The code for the project is given below, you can paste this code into the Arduino IDE.

// the setup function runs once when you press reset or power the board
void setup() {
  pinMode(10, OUTPUT);

// the loop function runs over and over again forever
void loop() {
  digitalWrite(10, HIGH);   // turn the LED on (HIGH is the voltage level)
  Serial.println("Hello IoTIFY"); //prints Hello IoTIFY every time the LED turns on
  delay(1000);                       // wait for a second
  digitalWrite(10, LOW);    // turn the LED off by making the voltage LOW
  delay(1000);                       // wait for a second

Now we need to get the Compiled Binary for this code.
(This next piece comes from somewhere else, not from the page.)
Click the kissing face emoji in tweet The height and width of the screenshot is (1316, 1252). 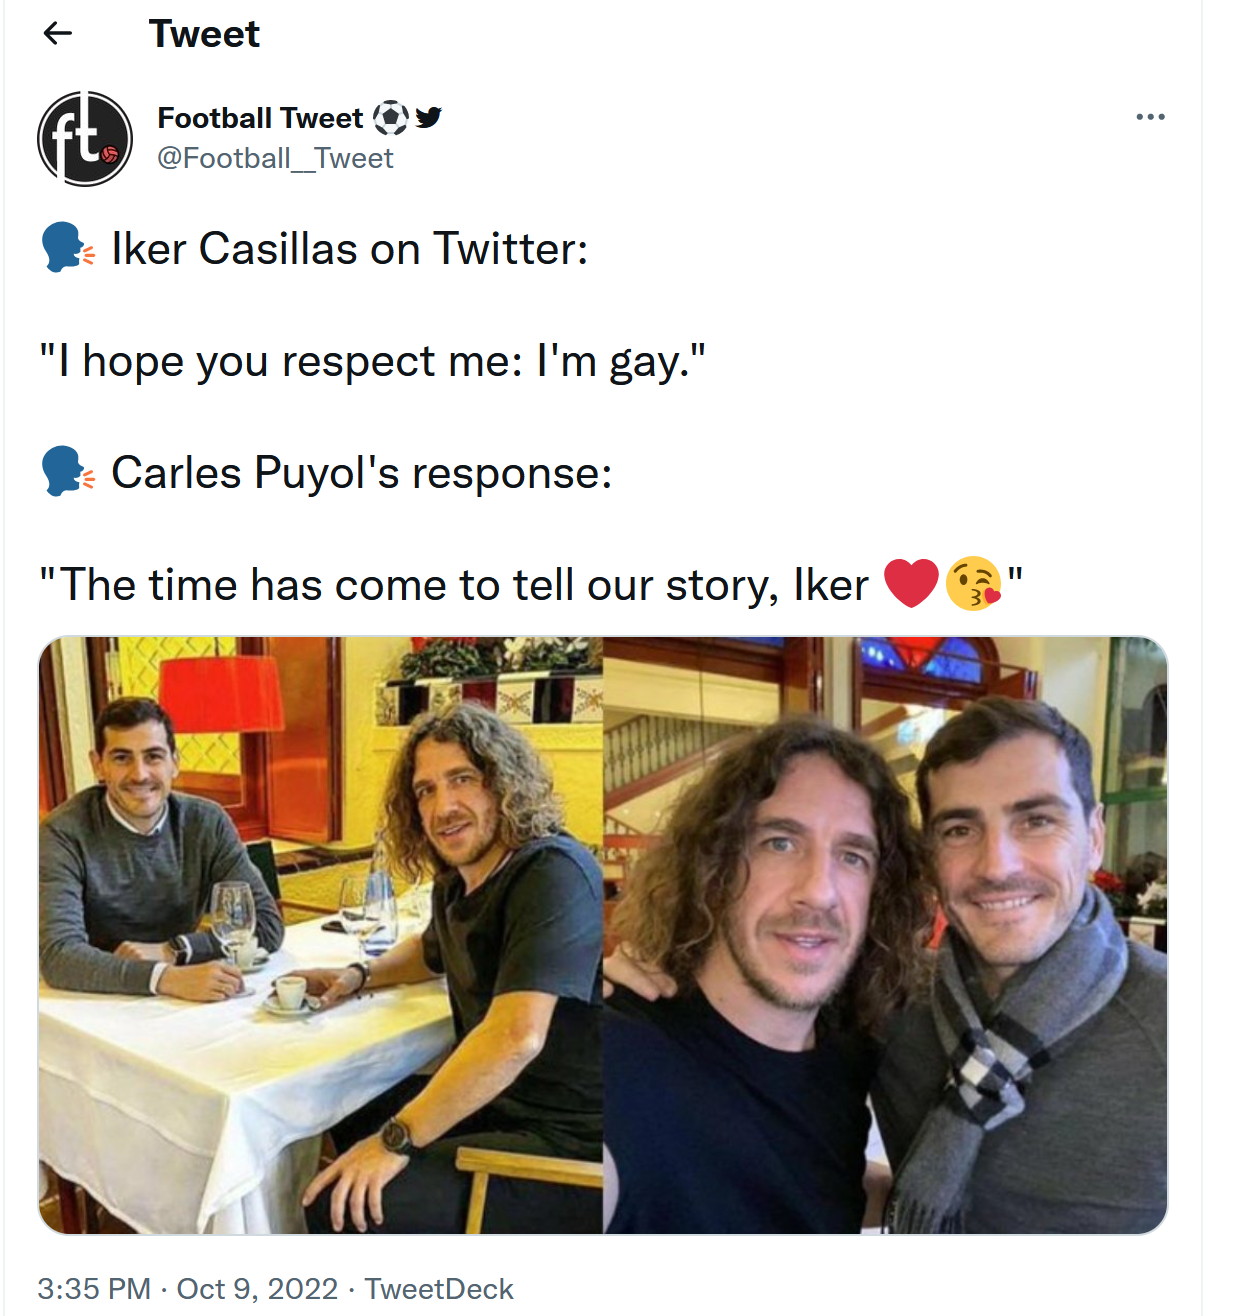pos(973,584)
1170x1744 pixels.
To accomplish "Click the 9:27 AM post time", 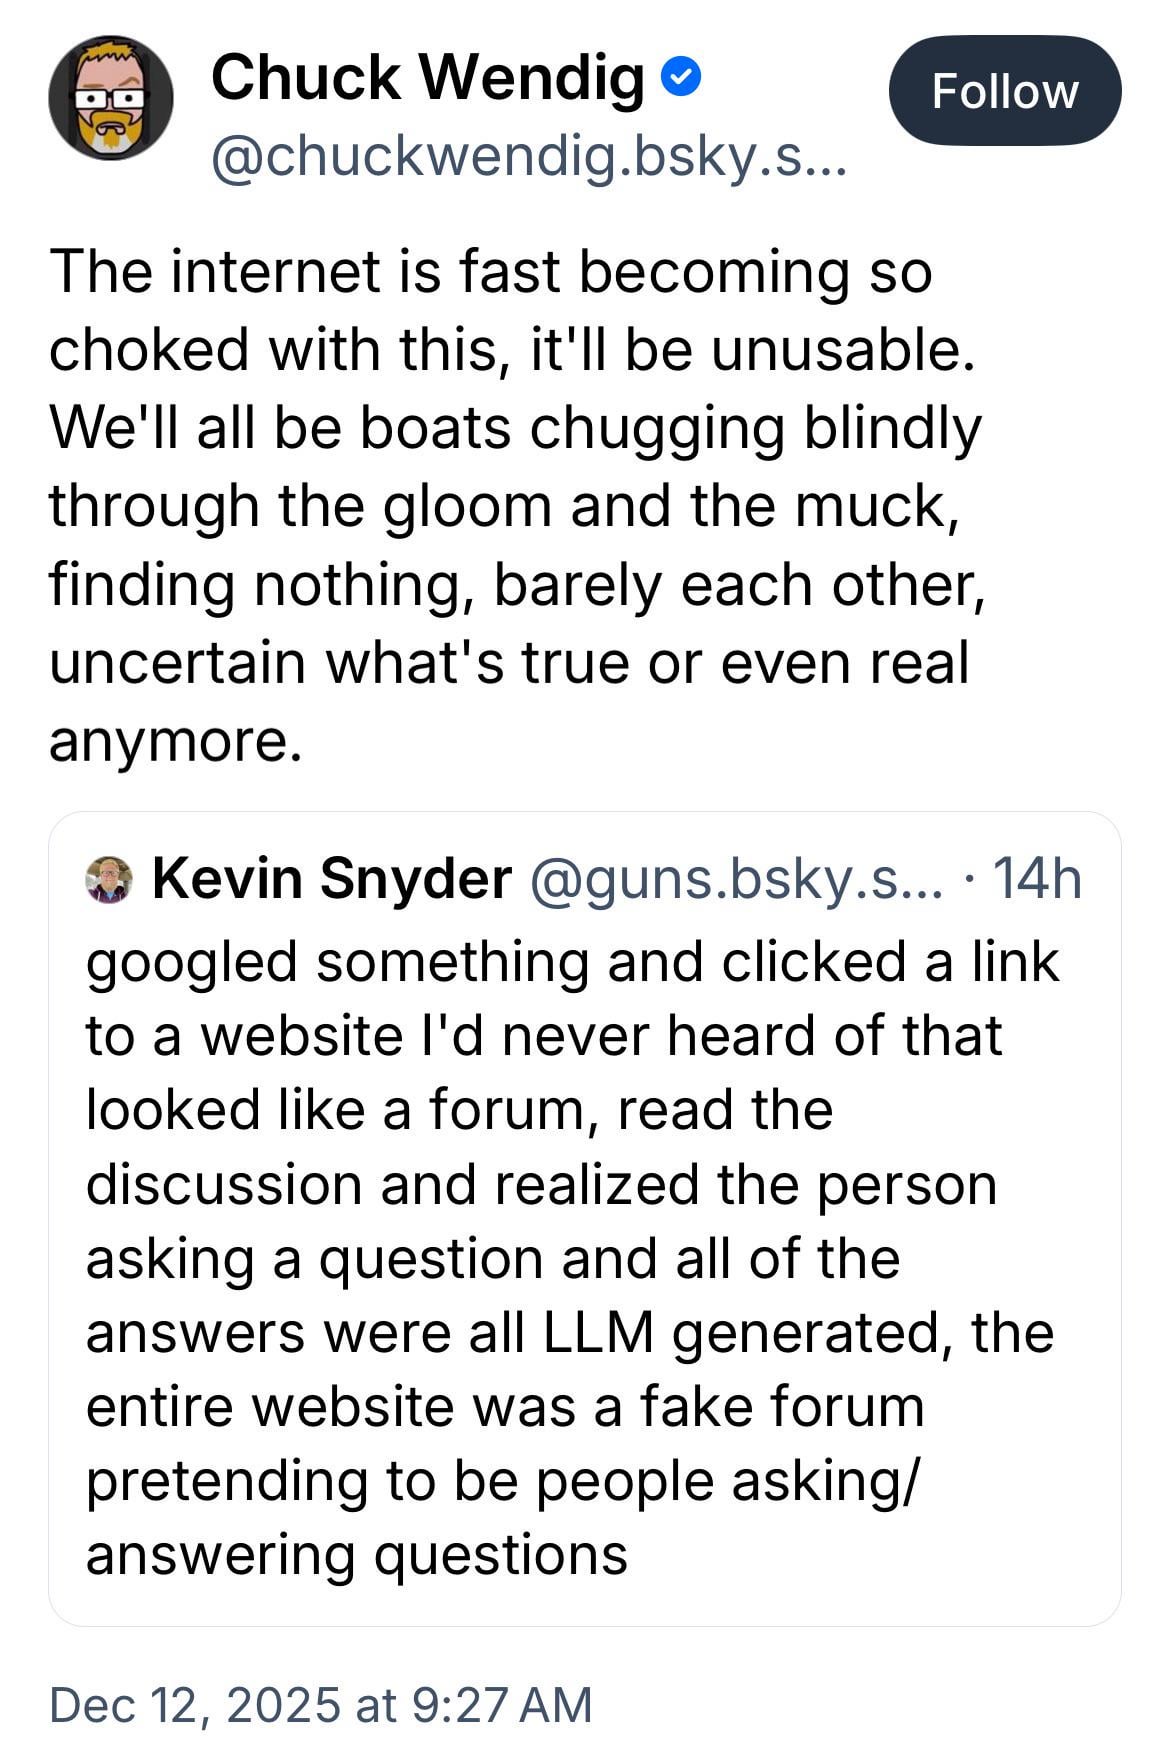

Compiled binary is basically the code which the machine understands. Before we can export the compiled binary, we need to save this sketch. Navigate to File in the Menu bar and then click on save. Navigate to where you want to save the sketch, name it Blink and click on save .Now we are ready to export the compiled binary. Go to Sketch and select Export Compiled Binary. Wait for a few seconds as the IDE compiles our code. Once we have exported these binaries, we can now use this in our IoTIFY Virtual Lab project.

Navigate to the folder where we had stored the sketch in the last step. Here we will find a file called Blink.ino.standard.hex. Keep this file handy and go to Simuli Virtual Lab.

If you are using an example code, you need to first save the code before exporting the compiled binaries, since the example codes are saved as read-only.

Running the project in Simuli

Now we will head back to Simuli Virtual Lab. Here we will find a list of the projects that are currently running, among them, our project named "blink" should be ready. Click on the Open button to fire up the instance and start working with the project.

A new tab with our workspace should open up. Here, we see the Arduino Uno board, a Terminal for communicating with the Arduino, an interface to interact with the individual pins and any sensors that we may have added.

Now we will upload the compiled binary for our project that we had exported from Arduino IDE in the last step. Click on the Arduino Uno board, this will open up a File Explorer window. Navigate to the folder where we had saved the blink sketch and we will see the Blink.ino.standard.hexfile. Select this hex file and click on Open. Alternatively, if you already have the folder with the hex file open, you can also drag and drop the hex file onto the Arduino board.

Once we have uploaded the hex file, we now need to reset the Arduino. For this just click on the red power button at the top left of the Arduino. Give it a few seconds and once the board resets, you will see the LED at pin 10 is blinking and a "Hello IoTIFY" message is displayed each time the LED turns on.

Congrats, you have just completed your first project based on Arduino.